Sunday, September 28, 2008

slamming acceptable


Thanks to Paull for this one. I invite readers to list forms of door "closing" that might be included.

10 comments:

Trish said...

How about breaking the glass, and then piecing it back together with bits of scotch tape?

Hossrex said...

This isn't improper English at all!

"Close" was Jim Morrison's lesser known nickname, and the person who created this sign is clearly beseeching us to give thanks to him.

Pretty "obvious"!

m_write_blog said...

I'm pretty sure it means "leave the door open, we're air-conditioning the neighborhood!"

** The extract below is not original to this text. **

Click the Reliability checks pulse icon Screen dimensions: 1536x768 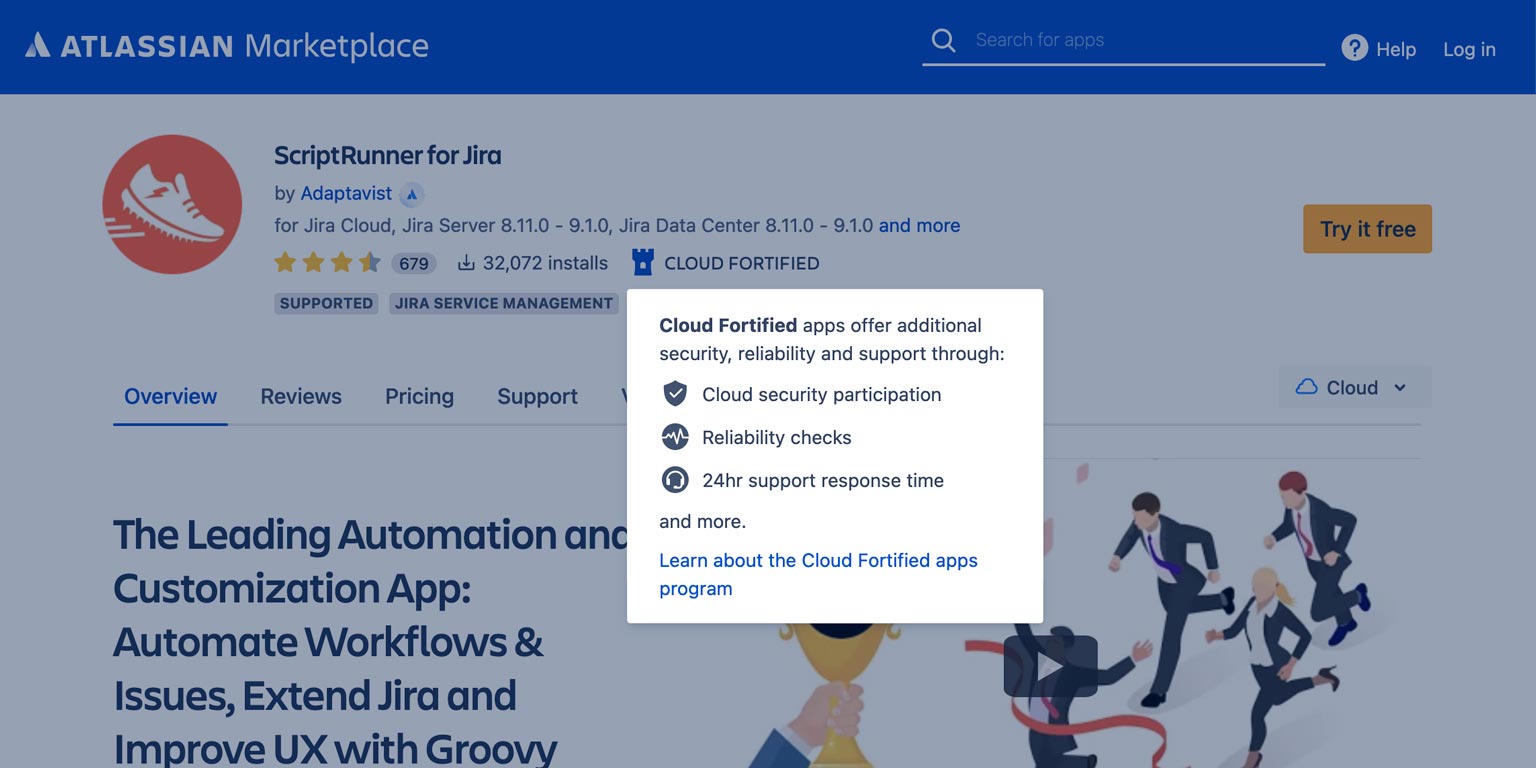pyautogui.click(x=674, y=437)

I would also like to point out that this sign contains not only "unnecessary" quotation, marks but also, "an" unnecessary, comma.

laws-of-fizzix said...

Iunno. "Close, the door please" might make sense if you're talking to a guy named close. The left sign is more acceptable if you read it this way. The right sign is just ridiculous.

Scratch that. They're both ridiculous.

Lee said...

I posit that "Close" is the name of the door. The "please" and "thanks" are for acknowledging the fact that the door has a name.

Kate said...

No only unnecessary quotation marks and an unnecessary comma, but an oddly possessive "thank's"

Dale said...

Apparently, they want you to leave the door in a not-quite-shut position, giving only the illusion of being closed. Also, who knew Door was a proper noun? Note that "Please!" is a sentence unto itself, so they must be using it as an intransitive verb instead of giving it its expected usage as an adverb. Apparently, "closing" the door is less important than pleasing someone as you leave.

sitboaf said...

uhhh... when it's a jar?

laws-of-fizzix said...

@ Sitboaf:

YOU WIN.

Scott Smith said...

At least there is nothing wrong with "the."